:: What needs to be done ::
Please could you give again the lines from the one holding "Instruction: Click the" through the final line of the data below, exactly, with no other lines?

(Data items)
%%
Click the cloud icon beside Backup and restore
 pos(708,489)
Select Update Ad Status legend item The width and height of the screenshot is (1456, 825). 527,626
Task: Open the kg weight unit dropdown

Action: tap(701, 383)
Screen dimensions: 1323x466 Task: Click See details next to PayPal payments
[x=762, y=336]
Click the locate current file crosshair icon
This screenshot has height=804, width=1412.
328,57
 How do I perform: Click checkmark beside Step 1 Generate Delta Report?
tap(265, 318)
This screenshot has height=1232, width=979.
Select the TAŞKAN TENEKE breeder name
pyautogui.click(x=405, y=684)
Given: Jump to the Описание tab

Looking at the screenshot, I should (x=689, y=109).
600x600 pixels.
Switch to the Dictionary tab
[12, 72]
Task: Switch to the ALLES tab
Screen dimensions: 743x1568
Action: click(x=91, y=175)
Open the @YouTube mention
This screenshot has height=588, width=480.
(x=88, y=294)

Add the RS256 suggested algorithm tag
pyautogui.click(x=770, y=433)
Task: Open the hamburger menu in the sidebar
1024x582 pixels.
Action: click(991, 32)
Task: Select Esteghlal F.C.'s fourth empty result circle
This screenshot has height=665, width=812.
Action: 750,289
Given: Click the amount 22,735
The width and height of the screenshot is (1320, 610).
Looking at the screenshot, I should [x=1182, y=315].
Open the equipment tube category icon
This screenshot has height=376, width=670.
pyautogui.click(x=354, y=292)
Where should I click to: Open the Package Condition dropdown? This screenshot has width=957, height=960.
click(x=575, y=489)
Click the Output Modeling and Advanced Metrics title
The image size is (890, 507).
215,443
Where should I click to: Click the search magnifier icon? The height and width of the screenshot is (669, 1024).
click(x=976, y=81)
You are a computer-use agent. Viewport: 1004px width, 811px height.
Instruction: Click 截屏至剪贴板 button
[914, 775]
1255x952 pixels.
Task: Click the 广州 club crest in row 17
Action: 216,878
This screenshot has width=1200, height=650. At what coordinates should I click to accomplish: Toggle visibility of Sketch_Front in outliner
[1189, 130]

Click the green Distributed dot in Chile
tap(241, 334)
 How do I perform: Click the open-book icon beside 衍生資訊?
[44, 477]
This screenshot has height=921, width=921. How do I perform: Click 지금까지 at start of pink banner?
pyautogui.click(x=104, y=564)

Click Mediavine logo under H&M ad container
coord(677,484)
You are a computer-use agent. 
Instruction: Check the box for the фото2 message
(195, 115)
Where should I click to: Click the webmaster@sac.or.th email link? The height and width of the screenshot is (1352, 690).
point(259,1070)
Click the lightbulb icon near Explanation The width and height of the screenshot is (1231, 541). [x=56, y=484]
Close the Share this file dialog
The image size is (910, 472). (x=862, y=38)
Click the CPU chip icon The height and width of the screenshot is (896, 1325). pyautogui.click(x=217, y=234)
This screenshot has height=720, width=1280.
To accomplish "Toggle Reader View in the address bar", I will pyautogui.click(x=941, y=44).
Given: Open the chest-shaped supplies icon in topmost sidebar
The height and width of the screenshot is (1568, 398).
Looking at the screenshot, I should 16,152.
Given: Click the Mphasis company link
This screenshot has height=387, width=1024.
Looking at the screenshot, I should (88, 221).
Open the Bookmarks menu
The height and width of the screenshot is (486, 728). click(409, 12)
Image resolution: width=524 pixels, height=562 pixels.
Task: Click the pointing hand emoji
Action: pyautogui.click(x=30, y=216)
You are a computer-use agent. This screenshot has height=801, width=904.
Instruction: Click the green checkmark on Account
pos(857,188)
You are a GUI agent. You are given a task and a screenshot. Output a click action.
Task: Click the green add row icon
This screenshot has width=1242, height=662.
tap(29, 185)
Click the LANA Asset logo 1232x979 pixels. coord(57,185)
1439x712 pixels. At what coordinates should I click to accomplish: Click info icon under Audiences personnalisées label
%%
:: Response to this task ::
Instruction: Click the green checkmark on Account
pos(857,188)
You are a GUI agent. You are given a task and a screenshot. Output a click action.
Task: Click the green add row icon
This screenshot has width=1242, height=662.
tap(29, 185)
Click the LANA Asset logo 1232x979 pixels. coord(57,185)
1439x712 pixels. At what coordinates should I click to accomplish: Click info icon under Audiences personnalisées label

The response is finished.